Although not all single-use technologies are fully scaleable, a growing number are being introduced for use in commercial
production. Advances in disposable membrane chromatography are pushing this technology beyond pilot-scale applications into
commercial production. Even at commercial scale, however, single-use technologies may have capacity limitations. The 3,000–L
bioprocess bags are one example. As non-rigid containers, both their integrity and ability to be handled beyond this size
come into question.
Q What are the limits of operating pressure and temperature associated with single-use systems?

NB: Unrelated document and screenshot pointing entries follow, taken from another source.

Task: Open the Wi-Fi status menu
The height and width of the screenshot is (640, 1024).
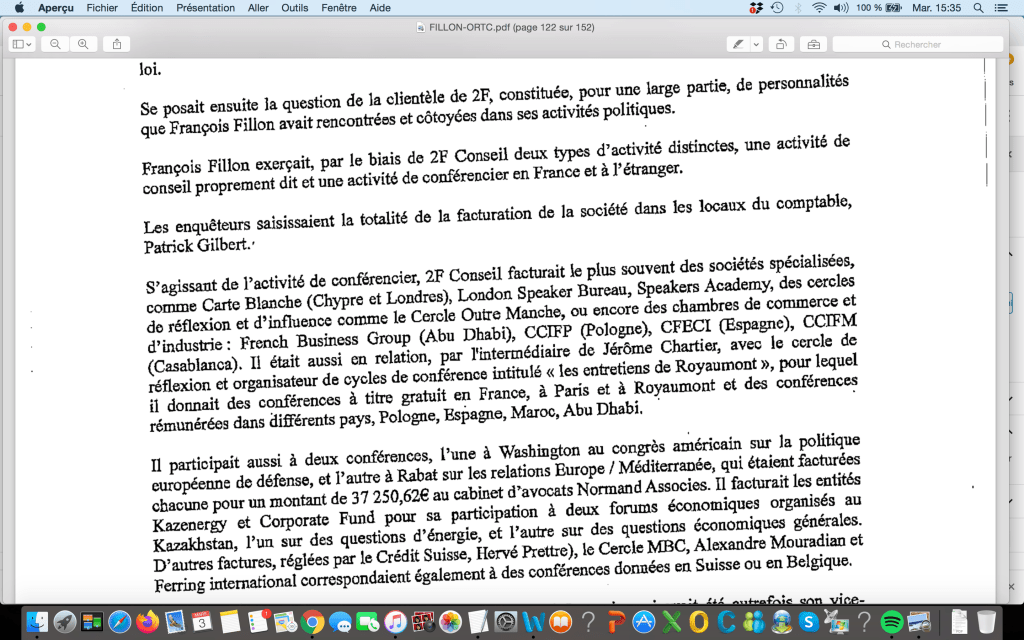Action: 819,7
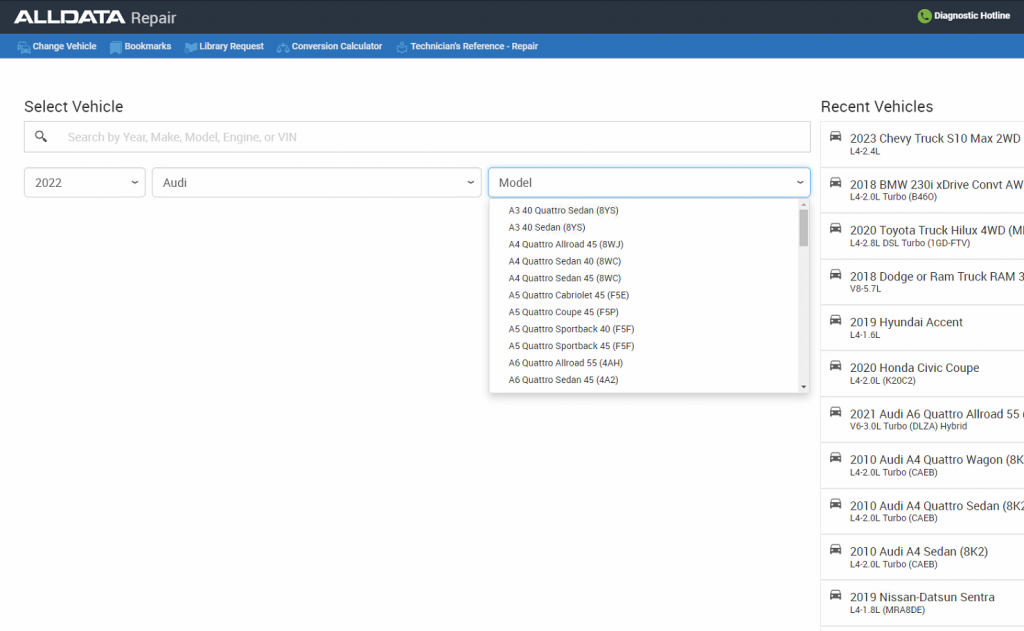The image size is (1024, 631).
Task: Click the search magnifier icon
Action: tap(41, 136)
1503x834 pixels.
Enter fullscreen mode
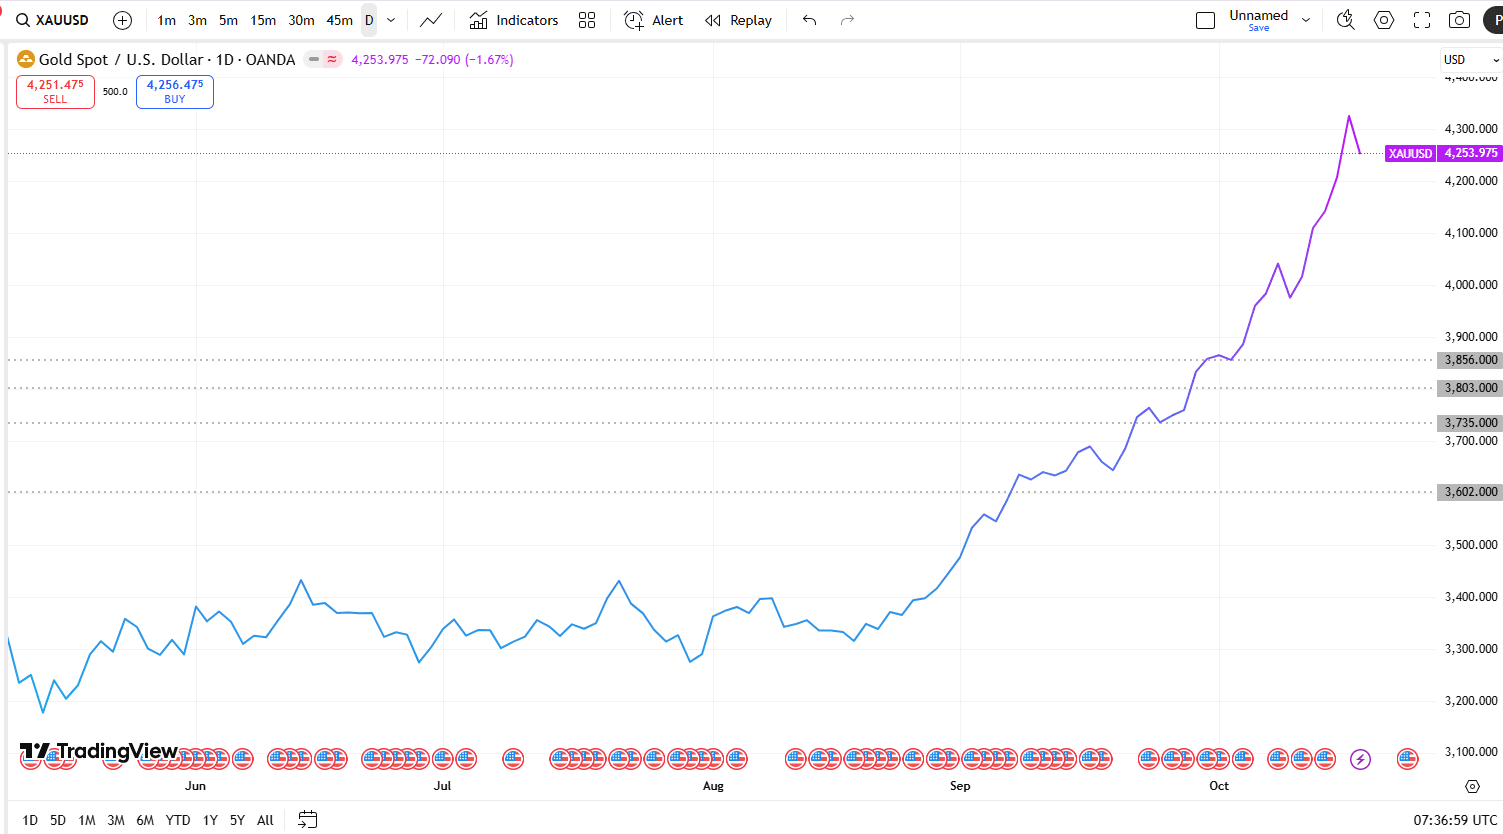tap(1422, 20)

A Single-use systems can withstand comparatively less pressure than stainless steel systems. However, exact limits depend on
the material composition of the system and the tubing attachment method. In general, bioprocess bags and tubing cannot withstand
more than a few psi (<0.5 bar) of pressure. However, tubing can be reinforced to withstand greater pressures. Most capsule
filters can be used with up to 45 psi (3 bar) pressure and a limited few can withstand up to 90 psi (6.5 bar) pressure.
Liquid generally moves through single-use systems by way of gravity, but in some cases a peristaltic pump is also used. Although
operating pressure limits do not impact processing performance, there is a certain resistance to change in the biopharmaceutical
industry that can make addressing pressure differences more difficult.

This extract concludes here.